## WHAT YOU SHOULD DO
Arrange the items below as a Markdown table with two columns, "Number" and "Text", giving each nonblank line its own row and skipping blank lines.

## RECORDS TO USE

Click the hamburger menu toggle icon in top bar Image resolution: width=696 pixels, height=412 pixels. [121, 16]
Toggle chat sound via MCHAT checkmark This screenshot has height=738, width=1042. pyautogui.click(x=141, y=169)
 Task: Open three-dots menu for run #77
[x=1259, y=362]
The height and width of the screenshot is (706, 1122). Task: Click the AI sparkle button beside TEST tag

## ANSWER BELOW
| Number | Text |
|---|---|
| 1 | Click the hamburger menu toggle icon in top bar Image resolution: width=696 pixels, height=412 pixels. [121, 16] |
| 2 | Toggle chat sound via MCHAT checkmark This screenshot has height=738, width=1042. pyautogui.click(x=141, y=169) |
| 3 |  Task: Open three-dots menu for run #77 |
| 4 | [x=1259, y=362] |
| 5 | The height and width of the screenshot is (706, 1122). Task: Click the AI sparkle button beside TEST tag |